**DATA EXTRACT:**
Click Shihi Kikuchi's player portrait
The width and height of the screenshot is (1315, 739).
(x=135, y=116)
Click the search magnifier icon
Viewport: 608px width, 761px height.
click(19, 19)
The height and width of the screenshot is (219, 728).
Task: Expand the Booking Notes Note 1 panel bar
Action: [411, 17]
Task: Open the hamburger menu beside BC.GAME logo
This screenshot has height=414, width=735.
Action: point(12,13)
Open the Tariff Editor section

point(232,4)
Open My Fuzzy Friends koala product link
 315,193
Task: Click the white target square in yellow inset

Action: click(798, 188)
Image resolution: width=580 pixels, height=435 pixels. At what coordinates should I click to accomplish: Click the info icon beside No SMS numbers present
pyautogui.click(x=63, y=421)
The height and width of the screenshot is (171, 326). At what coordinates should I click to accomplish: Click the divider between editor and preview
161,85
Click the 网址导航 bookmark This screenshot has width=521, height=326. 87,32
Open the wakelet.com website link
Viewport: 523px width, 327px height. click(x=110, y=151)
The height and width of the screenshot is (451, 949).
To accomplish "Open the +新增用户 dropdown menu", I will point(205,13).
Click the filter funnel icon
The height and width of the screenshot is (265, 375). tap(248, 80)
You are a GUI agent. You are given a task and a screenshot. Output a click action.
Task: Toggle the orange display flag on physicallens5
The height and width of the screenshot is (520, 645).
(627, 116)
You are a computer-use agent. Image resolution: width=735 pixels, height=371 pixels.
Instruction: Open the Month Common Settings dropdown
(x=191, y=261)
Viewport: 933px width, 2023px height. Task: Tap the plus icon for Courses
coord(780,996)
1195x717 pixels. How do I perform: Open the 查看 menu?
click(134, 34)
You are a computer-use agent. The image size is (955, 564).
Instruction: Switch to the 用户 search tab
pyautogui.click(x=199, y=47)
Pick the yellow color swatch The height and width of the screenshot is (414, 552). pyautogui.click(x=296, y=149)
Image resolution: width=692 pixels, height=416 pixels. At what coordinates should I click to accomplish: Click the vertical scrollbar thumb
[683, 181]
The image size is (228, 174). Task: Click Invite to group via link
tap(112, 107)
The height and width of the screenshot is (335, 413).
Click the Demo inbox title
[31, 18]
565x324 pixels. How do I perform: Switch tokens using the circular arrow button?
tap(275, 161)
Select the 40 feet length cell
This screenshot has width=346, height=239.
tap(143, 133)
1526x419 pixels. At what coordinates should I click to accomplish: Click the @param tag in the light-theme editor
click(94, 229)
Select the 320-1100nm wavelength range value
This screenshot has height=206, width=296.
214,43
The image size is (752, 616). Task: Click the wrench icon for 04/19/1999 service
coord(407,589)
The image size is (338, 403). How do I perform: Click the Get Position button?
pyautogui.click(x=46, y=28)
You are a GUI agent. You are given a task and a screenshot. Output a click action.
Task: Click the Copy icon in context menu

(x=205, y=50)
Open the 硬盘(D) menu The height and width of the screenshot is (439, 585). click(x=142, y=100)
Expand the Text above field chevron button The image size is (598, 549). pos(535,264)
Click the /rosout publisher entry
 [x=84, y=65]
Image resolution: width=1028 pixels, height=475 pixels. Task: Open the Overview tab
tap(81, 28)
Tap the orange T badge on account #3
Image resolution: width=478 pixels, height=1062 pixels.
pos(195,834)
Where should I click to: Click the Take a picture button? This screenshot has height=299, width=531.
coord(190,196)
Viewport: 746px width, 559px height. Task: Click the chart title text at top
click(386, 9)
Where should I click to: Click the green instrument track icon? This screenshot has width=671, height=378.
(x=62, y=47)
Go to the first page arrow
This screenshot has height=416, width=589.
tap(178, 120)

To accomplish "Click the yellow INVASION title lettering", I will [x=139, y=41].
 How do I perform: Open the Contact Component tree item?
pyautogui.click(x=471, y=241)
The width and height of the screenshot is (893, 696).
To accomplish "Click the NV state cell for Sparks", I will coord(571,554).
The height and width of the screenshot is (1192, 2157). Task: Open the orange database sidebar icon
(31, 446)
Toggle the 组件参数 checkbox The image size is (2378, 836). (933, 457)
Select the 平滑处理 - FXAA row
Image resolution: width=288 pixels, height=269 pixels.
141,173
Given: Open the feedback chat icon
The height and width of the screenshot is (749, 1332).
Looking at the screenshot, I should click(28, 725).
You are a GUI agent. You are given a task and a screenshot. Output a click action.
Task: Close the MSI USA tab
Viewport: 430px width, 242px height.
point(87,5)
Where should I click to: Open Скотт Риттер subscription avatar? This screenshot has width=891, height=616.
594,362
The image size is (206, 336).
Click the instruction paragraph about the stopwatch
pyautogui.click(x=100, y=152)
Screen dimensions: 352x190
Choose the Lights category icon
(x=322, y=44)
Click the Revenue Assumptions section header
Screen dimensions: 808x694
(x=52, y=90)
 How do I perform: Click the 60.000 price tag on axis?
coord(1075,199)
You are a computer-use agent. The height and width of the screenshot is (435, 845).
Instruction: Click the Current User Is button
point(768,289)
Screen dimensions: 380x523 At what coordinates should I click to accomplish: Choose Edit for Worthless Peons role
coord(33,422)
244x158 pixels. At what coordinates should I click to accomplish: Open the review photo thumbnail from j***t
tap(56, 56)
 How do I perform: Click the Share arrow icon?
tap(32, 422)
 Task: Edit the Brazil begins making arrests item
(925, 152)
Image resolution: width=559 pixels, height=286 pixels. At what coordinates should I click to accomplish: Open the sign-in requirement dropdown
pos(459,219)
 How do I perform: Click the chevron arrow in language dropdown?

**EXERCISE OBJECTIVE:** In your answer, print every entry exactly as it appears.

**SOLVED EXERCISE:**
Click Shihi Kikuchi's player portrait
The width and height of the screenshot is (1315, 739).
(x=135, y=116)
Click the search magnifier icon
Viewport: 608px width, 761px height.
click(19, 19)
The height and width of the screenshot is (219, 728).
Task: Expand the Booking Notes Note 1 panel bar
Action: [411, 17]
Task: Open the hamburger menu beside BC.GAME logo
This screenshot has height=414, width=735.
Action: point(12,13)
Open the Tariff Editor section

point(232,4)
Open My Fuzzy Friends koala product link
 315,193
Task: Click the white target square in yellow inset

Action: click(798, 188)
Image resolution: width=580 pixels, height=435 pixels. At what coordinates should I click to accomplish: Click the info icon beside No SMS numbers present
pyautogui.click(x=63, y=421)
The height and width of the screenshot is (171, 326). At what coordinates should I click to accomplish: Click the divider between editor and preview
161,85
Click the 网址导航 bookmark This screenshot has width=521, height=326. 87,32
Open the wakelet.com website link
Viewport: 523px width, 327px height. click(x=110, y=151)
The height and width of the screenshot is (451, 949).
To accomplish "Open the +新增用户 dropdown menu", I will point(205,13).
Click the filter funnel icon
The height and width of the screenshot is (265, 375). tap(248, 80)
You are a GUI agent. You are given a task and a screenshot. Output a click action.
Task: Toggle the orange display flag on physicallens5
The height and width of the screenshot is (520, 645).
(627, 116)
You are a computer-use agent. Image resolution: width=735 pixels, height=371 pixels.
Instruction: Open the Month Common Settings dropdown
(x=191, y=261)
Viewport: 933px width, 2023px height. Task: Tap the plus icon for Courses
coord(780,996)
1195x717 pixels. How do I perform: Open the 查看 menu?
click(134, 34)
You are a computer-use agent. The image size is (955, 564).
Instruction: Switch to the 用户 search tab
pyautogui.click(x=199, y=47)
Pick the yellow color swatch The height and width of the screenshot is (414, 552). pyautogui.click(x=296, y=149)
Image resolution: width=692 pixels, height=416 pixels. At what coordinates should I click to accomplish: Click the vertical scrollbar thumb
[683, 181]
The image size is (228, 174). Task: Click Invite to group via link
tap(112, 107)
The height and width of the screenshot is (335, 413).
Click the Demo inbox title
[31, 18]
565x324 pixels. How do I perform: Switch tokens using the circular arrow button?
tap(275, 161)
Select the 40 feet length cell
This screenshot has width=346, height=239.
tap(143, 133)
1526x419 pixels. At what coordinates should I click to accomplish: Click the @param tag in the light-theme editor
click(94, 229)
Select the 320-1100nm wavelength range value
This screenshot has height=206, width=296.
214,43
The image size is (752, 616). Task: Click the wrench icon for 04/19/1999 service
coord(407,589)
The image size is (338, 403). How do I perform: Click the Get Position button?
pyautogui.click(x=46, y=28)
You are a GUI agent. You are given a task and a screenshot. Output a click action.
Task: Click the Copy icon in context menu

(x=205, y=50)
Open the 硬盘(D) menu The height and width of the screenshot is (439, 585). click(x=142, y=100)
Expand the Text above field chevron button The image size is (598, 549). pos(535,264)
Click the /rosout publisher entry
 [x=84, y=65]
Image resolution: width=1028 pixels, height=475 pixels. Task: Open the Overview tab
tap(81, 28)
Tap the orange T badge on account #3
Image resolution: width=478 pixels, height=1062 pixels.
pos(195,834)
Where should I click to: Click the Take a picture button? This screenshot has height=299, width=531.
coord(190,196)
Viewport: 746px width, 559px height. Task: Click the chart title text at top
click(386, 9)
Where should I click to: Click the green instrument track icon? This screenshot has width=671, height=378.
(x=62, y=47)
Go to the first page arrow
This screenshot has height=416, width=589.
tap(178, 120)

To accomplish "Click the yellow INVASION title lettering", I will [x=139, y=41].
 How do I perform: Open the Contact Component tree item?
pyautogui.click(x=471, y=241)
The width and height of the screenshot is (893, 696).
To accomplish "Click the NV state cell for Sparks", I will coord(571,554).
The height and width of the screenshot is (1192, 2157). Task: Open the orange database sidebar icon
(31, 446)
Toggle the 组件参数 checkbox The image size is (2378, 836). (933, 457)
Select the 平滑处理 - FXAA row
Image resolution: width=288 pixels, height=269 pixels.
141,173
Given: Open the feedback chat icon
The height and width of the screenshot is (749, 1332).
Looking at the screenshot, I should click(28, 725).
You are a GUI agent. You are given a task and a screenshot. Output a click action.
Task: Close the MSI USA tab
Viewport: 430px width, 242px height.
point(87,5)
Where should I click to: Open Скотт Риттер subscription avatar? This screenshot has width=891, height=616.
594,362
The image size is (206, 336).
Click the instruction paragraph about the stopwatch
pyautogui.click(x=100, y=152)
Screen dimensions: 352x190
Choose the Lights category icon
(x=322, y=44)
Click the Revenue Assumptions section header
Screen dimensions: 808x694
(x=52, y=90)
 How do I perform: Click the 60.000 price tag on axis?
coord(1075,199)
You are a computer-use agent. The height and width of the screenshot is (435, 845).
Instruction: Click the Current User Is button
point(768,289)
Screen dimensions: 380x523 At what coordinates should I click to accomplish: Choose Edit for Worthless Peons role
coord(33,422)
244x158 pixels. At what coordinates should I click to accomplish: Open the review photo thumbnail from j***t
tap(56, 56)
 How do I perform: Click the Share arrow icon?
tap(32, 422)
 Task: Edit the Brazil begins making arrests item
(925, 152)
Image resolution: width=559 pixels, height=286 pixels. At what coordinates should I click to accomplish: Open the sign-in requirement dropdown
pos(459,219)
 How do I perform: Click the chevron arrow in language dropdown?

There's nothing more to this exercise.